■ **PROBLEM TO SOLVE**
Start at the line containing "Recenzje (292, 532)" and transcribe every line exactly through the end of the records below, and only those lines.
--- PROVIDED RECORDS ---
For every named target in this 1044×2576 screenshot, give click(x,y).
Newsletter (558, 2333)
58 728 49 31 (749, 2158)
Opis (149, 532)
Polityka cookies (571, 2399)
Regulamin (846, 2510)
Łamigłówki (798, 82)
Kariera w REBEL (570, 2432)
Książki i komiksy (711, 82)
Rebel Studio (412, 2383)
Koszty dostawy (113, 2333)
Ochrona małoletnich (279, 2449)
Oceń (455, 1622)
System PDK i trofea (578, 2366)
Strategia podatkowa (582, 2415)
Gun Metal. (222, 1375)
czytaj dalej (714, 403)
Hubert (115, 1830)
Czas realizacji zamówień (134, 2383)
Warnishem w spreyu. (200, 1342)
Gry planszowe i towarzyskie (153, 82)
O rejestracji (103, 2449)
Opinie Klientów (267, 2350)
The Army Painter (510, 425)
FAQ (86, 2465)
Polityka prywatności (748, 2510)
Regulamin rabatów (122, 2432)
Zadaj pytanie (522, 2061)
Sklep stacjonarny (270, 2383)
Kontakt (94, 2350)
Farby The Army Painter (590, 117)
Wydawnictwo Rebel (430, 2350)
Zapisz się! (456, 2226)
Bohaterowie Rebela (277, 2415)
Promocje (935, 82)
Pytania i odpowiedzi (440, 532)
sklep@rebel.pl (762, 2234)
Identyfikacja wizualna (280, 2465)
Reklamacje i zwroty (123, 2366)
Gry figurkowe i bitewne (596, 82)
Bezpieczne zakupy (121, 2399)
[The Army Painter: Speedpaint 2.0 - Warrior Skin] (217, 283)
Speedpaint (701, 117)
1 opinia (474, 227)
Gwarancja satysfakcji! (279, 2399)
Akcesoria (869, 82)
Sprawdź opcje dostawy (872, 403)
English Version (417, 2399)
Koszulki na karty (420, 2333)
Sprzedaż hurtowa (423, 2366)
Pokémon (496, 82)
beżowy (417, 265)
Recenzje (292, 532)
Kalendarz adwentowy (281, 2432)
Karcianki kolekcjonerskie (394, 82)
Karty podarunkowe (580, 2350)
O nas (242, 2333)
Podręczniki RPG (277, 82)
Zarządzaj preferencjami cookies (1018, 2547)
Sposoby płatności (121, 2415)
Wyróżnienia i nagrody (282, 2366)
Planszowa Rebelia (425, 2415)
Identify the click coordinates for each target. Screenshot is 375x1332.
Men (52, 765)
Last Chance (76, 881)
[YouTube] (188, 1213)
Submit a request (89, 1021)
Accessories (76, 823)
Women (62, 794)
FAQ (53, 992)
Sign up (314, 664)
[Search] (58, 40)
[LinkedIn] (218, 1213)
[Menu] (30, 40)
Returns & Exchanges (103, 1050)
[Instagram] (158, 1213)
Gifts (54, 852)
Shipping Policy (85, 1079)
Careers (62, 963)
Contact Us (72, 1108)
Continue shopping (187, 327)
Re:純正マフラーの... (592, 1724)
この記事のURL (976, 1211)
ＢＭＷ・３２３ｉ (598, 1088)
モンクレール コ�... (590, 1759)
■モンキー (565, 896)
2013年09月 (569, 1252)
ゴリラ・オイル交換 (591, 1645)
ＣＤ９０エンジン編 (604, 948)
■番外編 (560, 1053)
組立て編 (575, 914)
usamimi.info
---
■ **RESPONSE BOX**
Recenzje (292, 532)
Kalendarz adwentowy (281, 2432)
Karcianki kolekcjonerskie (394, 82)
Karty podarunkowe (580, 2350)
O nas (242, 2333)
Podręczniki RPG (277, 82)
Zarządzaj preferencjami cookies (1018, 2547)
Sposoby płatności (121, 2415)
Wyróżnienia i nagrody (282, 2366)
Planszowa Rebelia (425, 2415)
Identify the click coordinates for each target. Screenshot is 375x1332.
Men (52, 765)
Last Chance (76, 881)
[YouTube] (188, 1213)
Submit a request (89, 1021)
Accessories (76, 823)
Women (62, 794)
FAQ (53, 992)
Sign up (314, 664)
[Search] (58, 40)
[LinkedIn] (218, 1213)
[Menu] (30, 40)
Returns & Exchanges (103, 1050)
[Instagram] (158, 1213)
Gifts (54, 852)
Shipping Policy (85, 1079)
Careers (62, 963)
Contact Us (72, 1108)
Continue shopping (187, 327)
Re:純正マフラーの... (592, 1724)
この記事のURL (976, 1211)
ＢＭＷ・３２３ｉ (598, 1088)
モンクレール コ�... (590, 1759)
■モンキー (565, 896)
2013年09月 (569, 1252)
ゴリラ・オイル交換 (591, 1645)
ＣＤ９０エンジン編 (604, 948)
■番外編 (560, 1053)
組立て編 (575, 914)
usamimi.info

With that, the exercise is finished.